SELECT ST_Y(grouped_location) AS latitude,
          ST_X(grouped_location) AS longitude,
          start_time, end_time, end_time - start_time AS total_time
    (SELECT grouped_location, start_time,
       CASE WHEN ST_Equals((lead(grouped_location) OVER tadw),grouped_location)
                 AND lead(end_time) OVER tadw IS NOT NULL
                 THEN lead(end_time) OVER tadw
            WHEN end_time IS NOT NULL THEN end_time
          END AS end_time
         (SELECT *,
              CASE WHEN lag(grouped_location) OVER tadw IS NULL
                        THEN time_and_date
                   WHEN ST_Equals((lag(grouped_location) OVER tadw),grouped_location)
                        THEN NULL
                   WHEN NOT ST_Equals((lag(grouped_location) OVER tadw),grouped_location)
                        THEN time_and_date
              END AS start_time,
              CASE WHEN NOT ST_Equals((lead(grouped_location) OVER tadw),grouped_location)
                        THEN time_and_date
                   ELSE NULL
              END AS end_time
              (SELECT ST_Centroid(UNNEST(ST_Clusterwithin(location::geometry, 0.01))) AS grouped_location
                   (SELECT DISTINCT location
                      FROM gps_readings
                     WHERE unit_id = ?
                       AND speed = 0) AS clus_loc_filter) AS clusters
INNER JOIN gps_readings
        ON (ST_DWithin(clusters.grouped_location, gps_readings.location::geometry, 0.01)
           AND unit_id = ? AND speed = 0)
          WINDOW tadw AS (ORDER BY time_and_date)) AS tbl_start_times
           WHERE ((start_time IS NOT NULL) OR (end_time IS NOT NULL))
    WINDOW tadw AS (ORDER BY time_and_date)) AS tbl_end_times
 WHERE (start_time IS NOT NULL AND (start_time <> end_time)
    OR end_time is null)
   AND (end_time - start_time) > interval '5 minutes';

The question marks aren't part of the SQL, since I'm using Clojure JDBC, they're where the unit id for the vehicle gets substituted in. Again, I think that there is room for improvement here. Simply because I haven't used enough SQL to learn the best way to approach this. As it stands, I'm pretty happy with it.

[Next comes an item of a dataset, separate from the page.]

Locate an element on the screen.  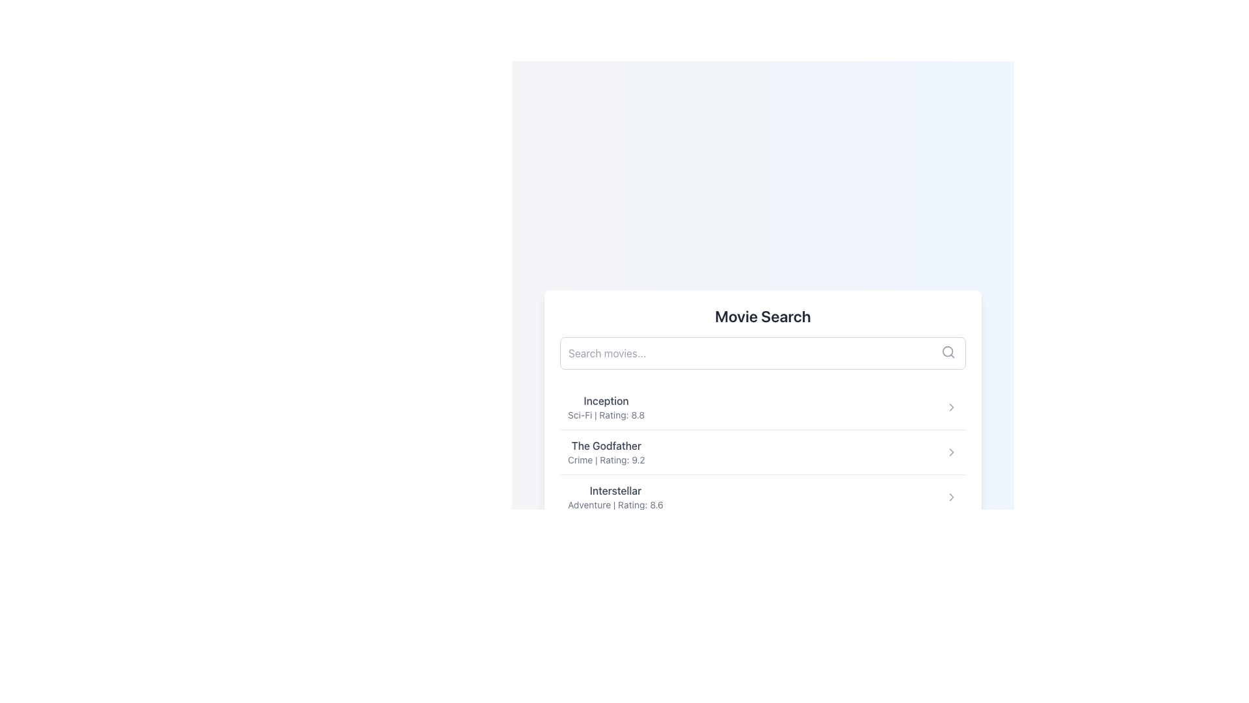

On the low-end VM (Linux, 2GB RAM) PostgreSQL is running on, it will get the result in about 1100ms, that's reading all the GPS position data for that unit in the system. It's been collecting the GPS data since the 11th of March 2016, which is about 20,000 rows.

Considering the ClusterWithin function it's running, that's not too bad, it was a bit slower than that without that DISTINCT that I mentioned in my last post. Also, it should get faster, since I haven't added date ranges to restrict the number of rows searched.

So, in summary, if you use MySQL, you should be using PostgreSQL and you should be taking advantage of the database features where possible, you can do some pretty cool stuff with those Window functions. I just wonder how many web applications using frameworks are missing out on easy performance gains because they've got sloppy SQL queries.